Face à la dégradation de la protection des libertés publiques en Pologne et en Hongrie, l’Union cherchait depuis longtemps comment réagir. L’article 7 du Traité qui suspend les droits politiques des contrevenants, sorte de bombe politique, a bien été enclenché mais n’a pu aboutir. Il nécessite en effet l’unanimité et chacun des deux Etats voyous couvrait l’autre. Une autre voie a donc été recherchée, en coupant le robinet des fonds européens. Après tout, la conditionnalité est un classique de nos aides à des pays tiers, pourquoi pas au sein de l’Europe ? La Grèce a vu se créer un régime spécial d’aide sous conditions de réformes économiques, pourquoi pas vis-à-vis de l’Etat de droit ? On discute sur le budget européen, et puis survient le plan de relance.

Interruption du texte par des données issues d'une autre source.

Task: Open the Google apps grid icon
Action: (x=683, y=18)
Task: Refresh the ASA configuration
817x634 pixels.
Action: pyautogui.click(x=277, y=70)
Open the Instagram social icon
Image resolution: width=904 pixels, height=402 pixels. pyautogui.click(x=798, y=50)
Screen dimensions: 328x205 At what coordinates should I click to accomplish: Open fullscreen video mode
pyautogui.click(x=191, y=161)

La Pologne et la Hongrie hurlent à la mort et à la contrainte politique, comme de juste, et introduisent un recours devant la Cour avec quelques bons arguments (la compétence pour procéder à un tel contrôle, le double emploi avec la procédure prévue par les traités à l’article 7), et de moins bons (l’Etat de droit, on ne sait pas bien ce que c’est, il y’a une rupture de confiance parce qu’on savait devoir respecter l’Etat de droit en entrant mais personne n’avait dit qu’on devait continuer à le faire quand on est membre, le nombre d’erreurs administratives dans la gestion est en baisse et donc pas besoin de contrôler les détournements de fonds, la subsidiarité permet d’avoir une vision nationale de l' »Etat de droit »). Ces deux recours sont rejetés dans la grande formation d’assemblée de la Cour, ici pour la Hongrie et ici pour la Pologne.

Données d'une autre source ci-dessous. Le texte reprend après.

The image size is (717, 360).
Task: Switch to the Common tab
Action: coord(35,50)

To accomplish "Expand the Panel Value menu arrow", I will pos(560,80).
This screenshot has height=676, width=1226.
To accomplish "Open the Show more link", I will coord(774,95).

Le cœur de la question réside dans le choix de l’instrument retenu : il s’agit de vérifier la capacité structurelle des pays recevant des fonds européens à en bien contrôler l’usage. La bonne gestion des fonds européens repose sur un processus politique, mais également une infrastructure administrative et légale. Si cette dernière est corrompue, inadéquate, les mesures de vérification interne peuvent-elles être mises en œuvre ? Corruption, le mot est lâché. Si on mesure qu’environ 90% des investissements publics en Hongrie font l’objet d’une participation européenne, on comprend l’ampleur du problème. Mesure-t-on bien aussi ce que représente la PAC dans ces pays, et comment elle est dépensée ? Dès lors, les modifications constitutionnelles altérant l’alternance démocratique, la remise en cause de l’indépendance des juges sont des menaces potentielles pour le bon usage des fonds communs.

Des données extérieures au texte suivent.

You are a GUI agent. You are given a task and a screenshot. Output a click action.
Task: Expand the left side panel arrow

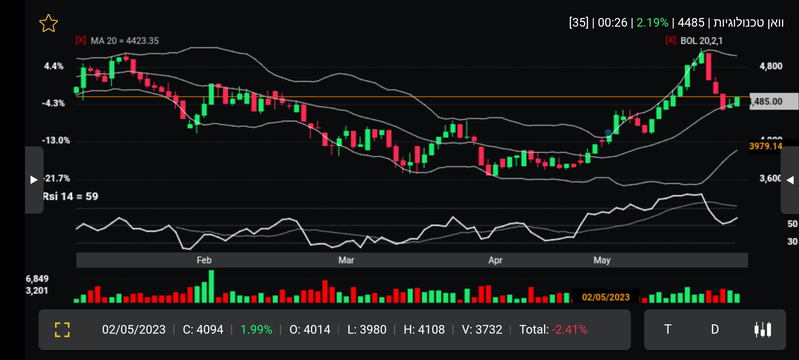click(x=34, y=180)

Jusqu’à quel point ce lien est-il solide ? Permet-il de légitimer un mécanisme de contrôle budgétaire ? Ou bien s’agit-il en réalité d’un mécanisme de sanction financière déguisé, non prévu par les Traités ? Pour la Cour, le lien est bien solide car le règlement adopté vise juste. Il n’est pas général et indifférencié sur des valeurs abstraites (les droits des lesbiennes à cheveux bleus), mais cible l’indépendance de la justice et des services d’enquête. Le contrôle doit être effectif. Les violations doivent avoir un effet sur la gestion des fonds (l’état des prisons par exemple ne serait pas concerné ?). Le blocage des fonds n’est en outre pas définitif : quand les conditions adéquates sont restaurées, les fonds sont libérés.
Une fois ceci acquis, la Cour se permet une taquinerie : elle réfute l’argument selon lequel l’Etat de droit ne serait qu’une vague référence au fronton de l’article 2 une fois passée la porte de l’adhésion, en faisant remarquer qu’il en va de même du principe de solidarité qui se traduit pourtant par le versement des fonds européens. Puis naturellement elle répond sur le fonds de manière détaillée, et écarte l’idée que la procédure politique prévue à l’article 7 serait le seul mécanisme de protection de l’Etat de droit inscrit dans les traités (coucou la Charte des droits de l’homme ?). Enfin, interrogée sur les spécificité constitutionnelles de l’identité nationale chère au Conseil d’Etat, elle rétorque que les modalités de gestion des fonds européens ne sont pas susceptibles de se distinguer dans une Identité nationale constitutionnelle.
La Cour rejette donc les recours des deux pays visés au premier chef, et publie un communiqué qui insiste un peu sur les parties moins centrales, mais plus salées du raisonnement : « La Cour précise sur ce point, d’une part, que le respect de ces valeurs ne saurait être réduit à une obligation à laquelle un État candidat est tenu en vue d’adhérer à l’Union et dont il pourrait s’affranchir après son adhésion. D’autre part, elle souligne que le budget de l’Union est l’un des principaux instruments permettant de concrétiser, dans les politiques et actions de l’Union, le principe fondamental de solidarité entre États membres et que la mise en œuvre de ce principe, au moyen de ce budget, repose sur la confiance mutuelle qu’ils ont dans l’utilisation responsable des ressources communes inscrites audit budget. »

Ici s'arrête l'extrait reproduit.